Ничего не хочу менять,и пускай мне печали пророчаткруговороты дня,круговороты ночи.Много сил я растратил зря,и судьба получилась не оченьв круговоротах дня,в круговоротах ночи.Я спешу, ночь торопит меня.Каждый новый мой круг всё корочев круговороте дня,в круговороте ночи.

В начале девяностых, испытывая глубокое разочарование и внутренний конфликт (мы все несём в себе зародыши болезней нашего века), я эмигрировал из Союза в надежде найти не гарантированное благополучие, а здоровую и правильную жизнь. Естественно, ничего подобного я не нашёл. Запад с его голым прагматизмом заставил меня искать хоть какие-либо крохи здорового идеализма и активного гуманизма, без которых, по моему мнению, общество нормально существовать не может. Я много читал, в основном экзистенциалистов и религиозных мыслителей: Сёрена Кьеркегора, Рене Генона, Льва Шестова, Мартина Бубера. Постепенно я сформировал для себя новое мировоззрение (назвать своё робкое духовное притязание верой я не решаюсь). До этого романа, если не считать нескольких коротких рассказов, прозы я не писал. Моим самым длинным прозаическим произведением было семнадцатистраничное объяснение в любви, которое я написал в ранней юности. (Ну должен же я был как-то объяснить самому себе, что же это такое необыкновенное я в ней увидел.) И когда я закончил писать своё признание, я это понял. Примерно так же родился и этот роман. Попутно появился замысел ещё трёх, над которыми я сейчас работаю. Работа продвигается медленно, поскольку на жизнь я зарабатываю вовсе не литературным трудом. Но об этом я расскажу в своём последнем, ещё не законченном романе о себе любимом.

Пролог

И взял Фарра Аврама, сына своего, и Лота, сына Аранова, внука своего, и Сару, невестку свою, жену Аврама, сына своего, и вышел с ними из Ура Халдейского, чтобы идти в землю Ханаанскую; но, дойдя до Харрана, они остановились там.

(Быт. 11:31)

И были ведомы Фарре учения племён древних, о которых нам неведомо, и были у них мудрецы, о которых мы не слыхали, и было у них знание, которое до нас не дошло, ибо начальный язык люди забыли, а в смешанных языках не осталось даже корней от начального, как не осталось даже камня от фундамента башни Вавилонской. Фарра же проповедовал в земле халдейской, но понять его халдеи не могли и слушать его не хотели, ибо была их земля плодородна, каналами орошаема, мастера их были умелы, дома просторны, стада тучны, а слуги многочисленны, и были они сильнее врагов своих. Жрецы их были алчны, а цари жестокосердечны, и как ни старался Фарра поведать им о воле Всевышней и о судьбе цивилизаций, до них бывших, никто не внимал его голосу. И был он изгнан с позором из Ура халдейского, и никто даже не покосился вслед его небольшого каравана, ибо было наказано народу: речам Фарры не внимать, при встречах не узнавать и в лицо ему не смотреть.

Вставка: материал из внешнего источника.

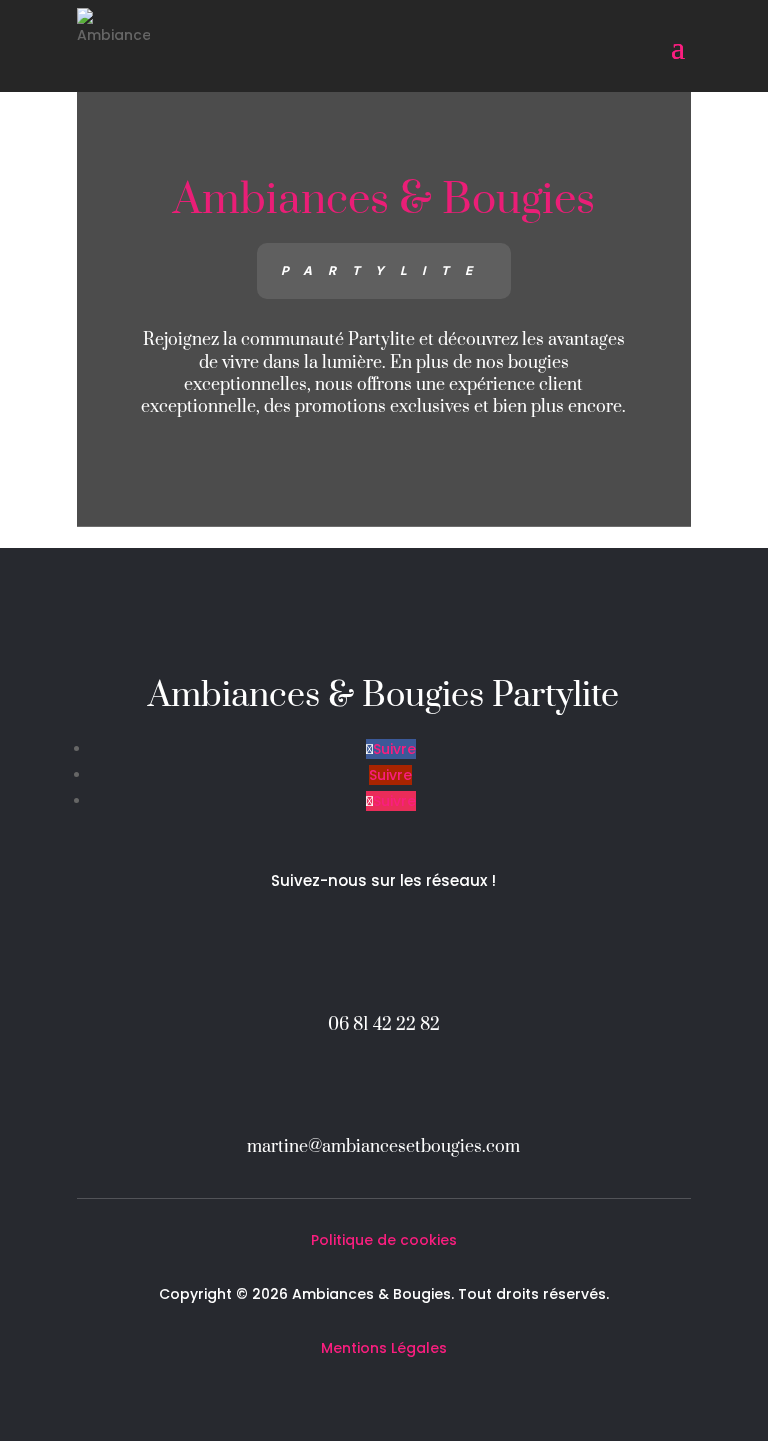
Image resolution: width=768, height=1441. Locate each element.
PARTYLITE (384, 270)
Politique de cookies (384, 1240)
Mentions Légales (384, 1348)
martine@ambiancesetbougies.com (383, 1147)
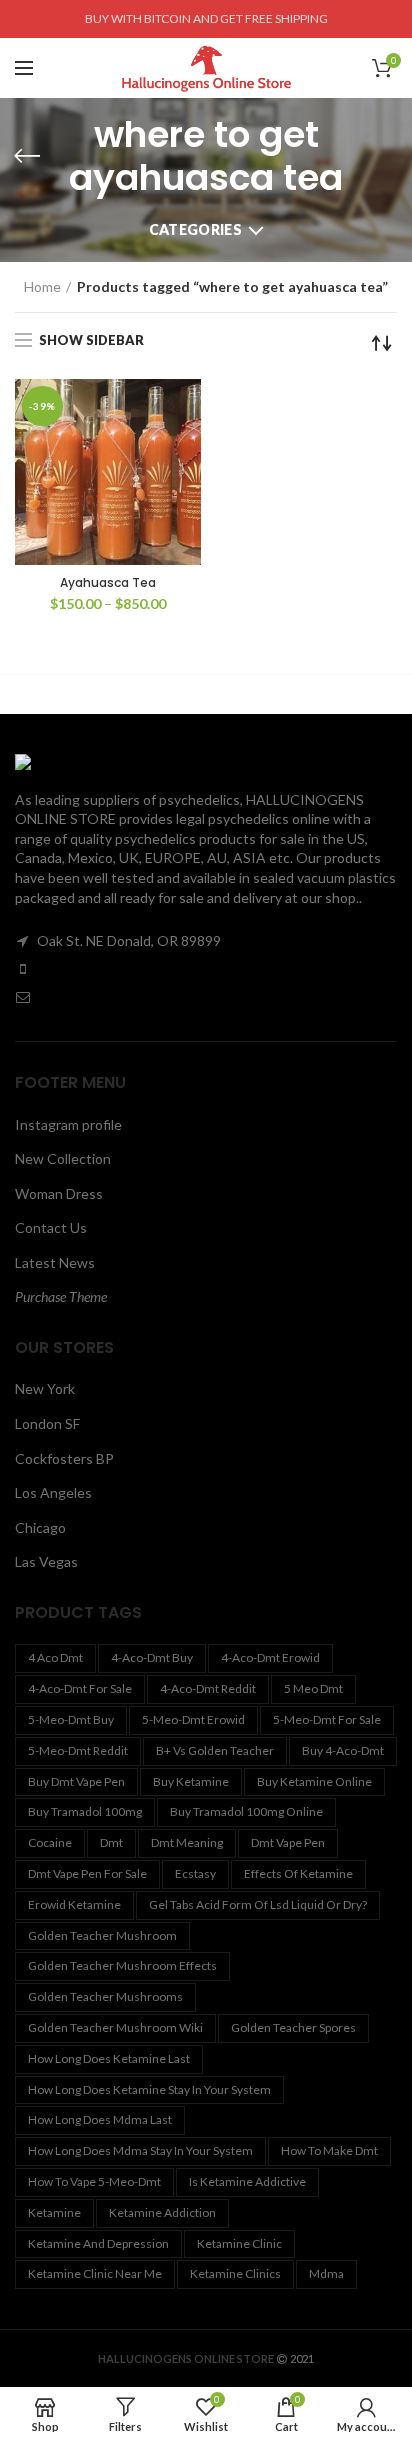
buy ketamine (191, 1781)
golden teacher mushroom (102, 1935)
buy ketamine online (314, 1781)
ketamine (54, 2212)
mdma (326, 2273)
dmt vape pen (288, 1842)
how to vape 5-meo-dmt (94, 2181)
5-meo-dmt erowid (193, 1719)
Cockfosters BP (64, 1458)
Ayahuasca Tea (108, 583)
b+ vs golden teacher (215, 1750)
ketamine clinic (239, 2243)
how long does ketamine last (109, 2058)
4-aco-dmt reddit (208, 1688)
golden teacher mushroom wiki (115, 2027)
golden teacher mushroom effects (122, 1965)
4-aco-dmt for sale (80, 1688)
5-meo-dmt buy (71, 1719)
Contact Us (51, 1227)
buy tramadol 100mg (85, 1811)
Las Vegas (46, 1561)
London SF (47, 1423)
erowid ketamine (74, 1904)
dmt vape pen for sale (87, 1873)
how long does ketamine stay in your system (149, 2089)
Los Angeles (53, 1492)
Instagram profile (68, 1124)
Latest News (55, 1262)
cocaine (50, 1842)
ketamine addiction (162, 2212)
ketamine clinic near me (95, 2273)
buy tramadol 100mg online (246, 1811)
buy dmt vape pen (76, 1781)
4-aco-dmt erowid (270, 1657)
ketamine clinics (235, 2273)
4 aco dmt (55, 1657)
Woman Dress (59, 1193)
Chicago (40, 1527)
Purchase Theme (61, 1296)
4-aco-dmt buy (152, 1657)
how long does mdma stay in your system (140, 2150)
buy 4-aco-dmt (343, 1750)
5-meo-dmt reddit (78, 1750)
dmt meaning (187, 1842)
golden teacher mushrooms (105, 1996)
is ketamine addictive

И было Фарре видение: то от древних, что ему дано, не сможет он передать даже сыновьям своим, дабы не постигла их участь его. Но семя сего даст всходы новые в земле ханаанской. И отправился он в землю ханаанскую, но увидеть её ему было не суждено.

Часть первая

1

Пакет лежал на краю стола. Сюзанн, ассистент Мэтра Ноэля, не стала его вскрывать, видно он показался ей излишне объёмным, а в пятницу не стоило себя слишком утруждать. Было уже четверть шестого, и Ноэль, решив, что за оставшееся до встречи в штабе Parti Quebecois время он не успеет с ним разобраться, засунул пакет в свой саквояж вместе с документами, над которыми работал. Мэтр не был широко известным членом Parti Quebecois, но он входил в её интеллектуальную элиту, небольшую, но достаточно влиятельную группу аналитиков, занимающихся подготовкой референдума, программой и стратегией партии. Бегло просмотрев оставшуюся корреспонденцию и не найдя ничего интересного, Мэтр решил, что уже пора выходить. Он накинул на руку длинный чёрный плащ, повесил на плечо саквояж, закрыл офис и спустился на лифте в компании со служащими адвокатской конторы, располагавшейся этажом выше, в гигантский холл на нулевом уровне. Здесь располагалось несколько ресторанчиков и бутиков, и отсюда, спустившись на эскалаторе в открытое пространство в центре холла, можно было по подземным переходам пройти до станции метро.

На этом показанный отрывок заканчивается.